__Task brief__. With the pictures left out, retype exactly the lines below starting at the line that contains "Toggle the hamburger menu next to Bitrix 24" and ending at the line that contains "Given: Select Pool & Spa Service option".
[[ Exercise inputs open ]]
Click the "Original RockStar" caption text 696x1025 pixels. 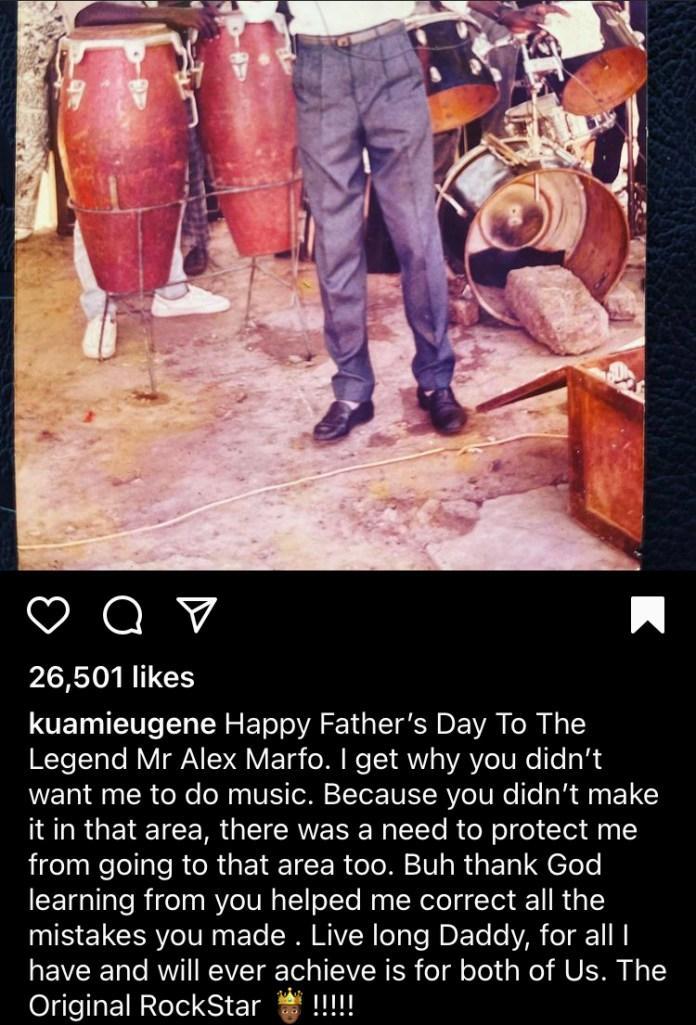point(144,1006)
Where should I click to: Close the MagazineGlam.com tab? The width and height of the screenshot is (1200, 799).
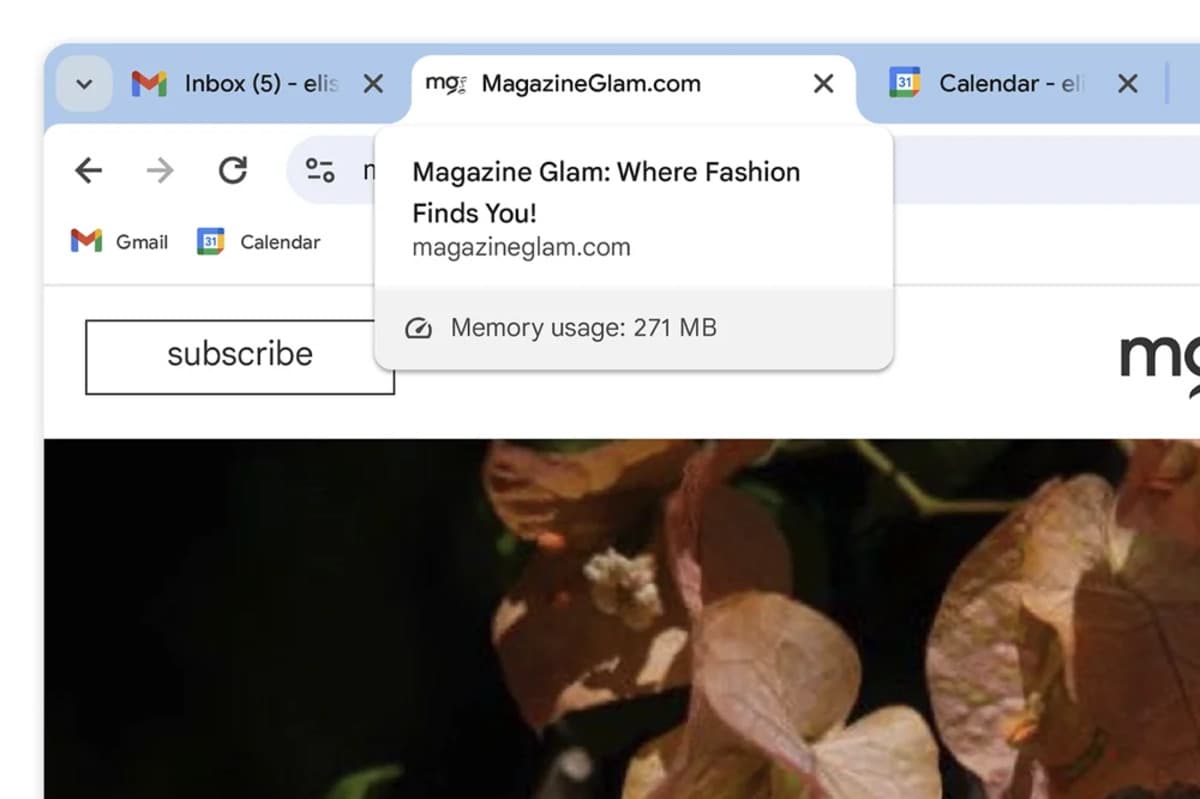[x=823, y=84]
[[ Exercise inputs closed ]]
[[ Exercise inputs open ]]
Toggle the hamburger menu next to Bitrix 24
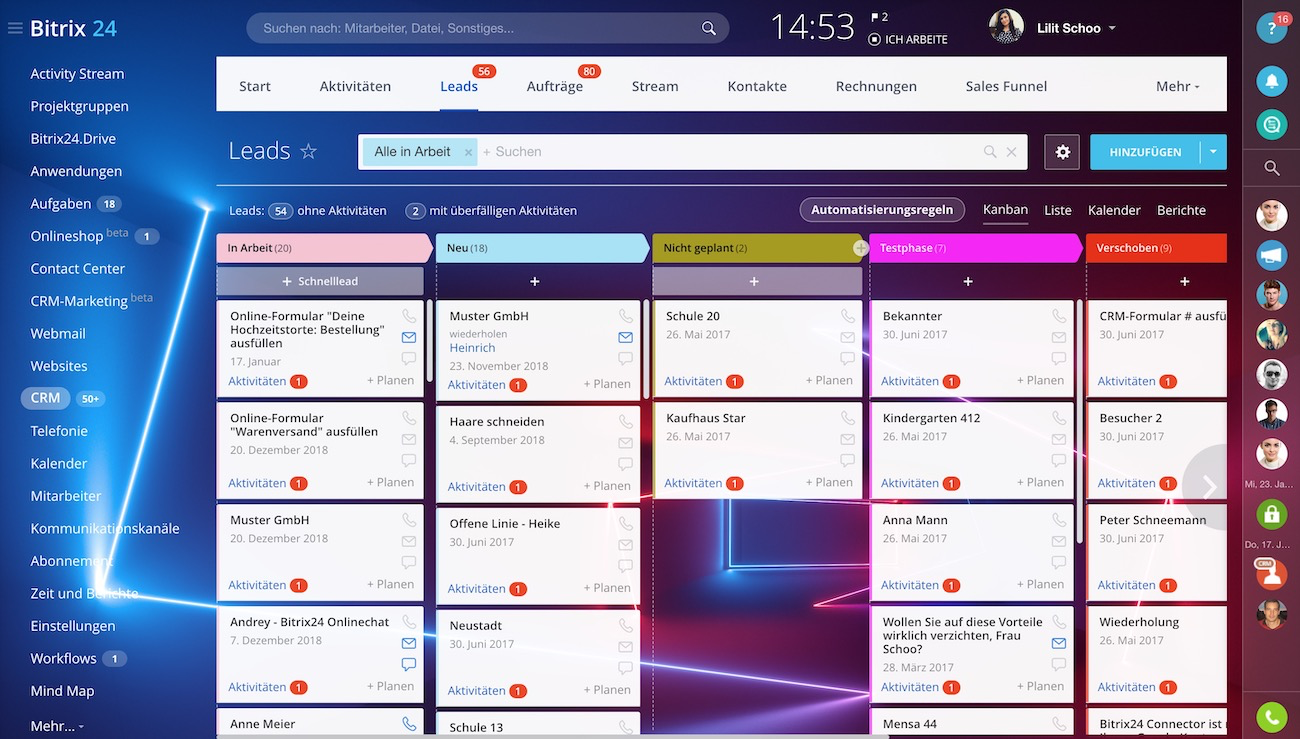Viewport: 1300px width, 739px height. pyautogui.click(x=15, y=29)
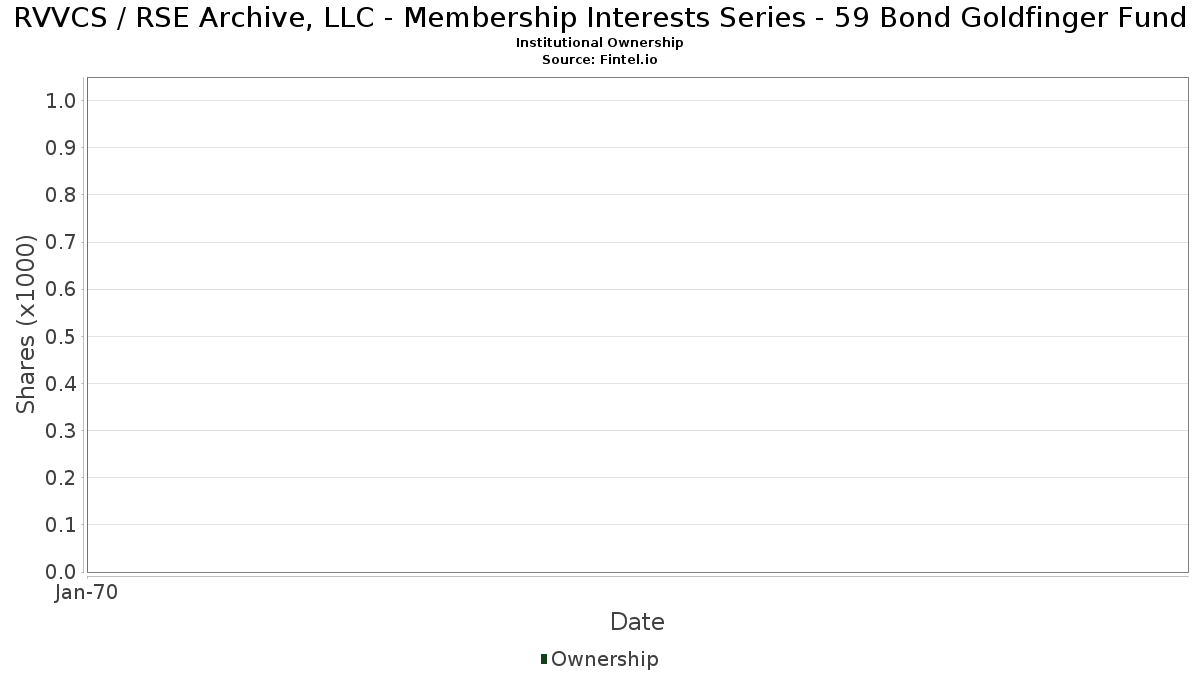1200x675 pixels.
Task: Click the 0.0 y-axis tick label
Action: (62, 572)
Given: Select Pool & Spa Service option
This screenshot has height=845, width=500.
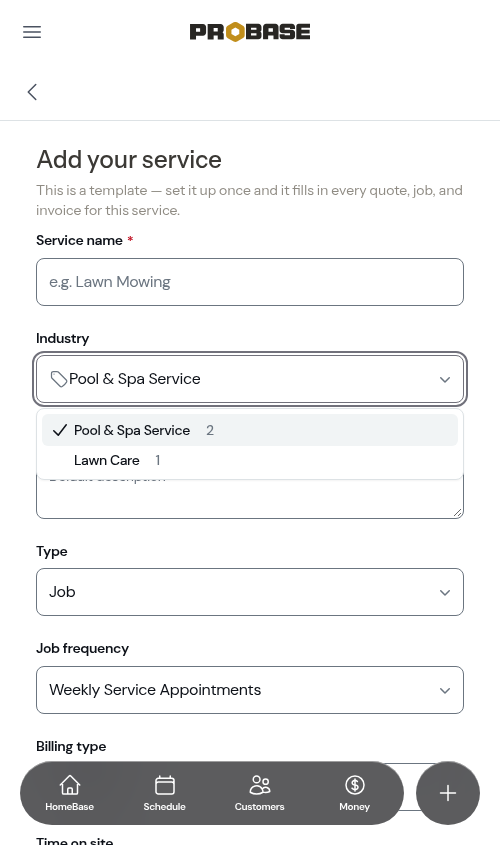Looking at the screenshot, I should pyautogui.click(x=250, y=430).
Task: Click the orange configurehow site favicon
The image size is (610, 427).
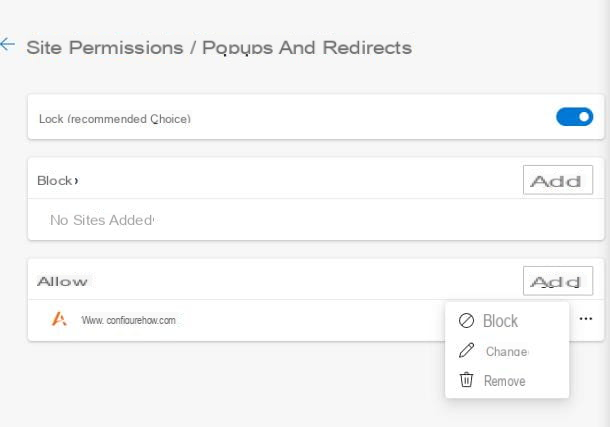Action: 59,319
[[ Exercise inputs closed ]]
__Worked solution__.
Toggle the hamburger menu next to Bitrix 24
Viewport: 1300px width, 739px height. pyautogui.click(x=15, y=29)
1200x675 pixels.
Task: Click the 0.0 y-axis tick label
Action: (62, 572)
Given: Select Pool & Spa Service option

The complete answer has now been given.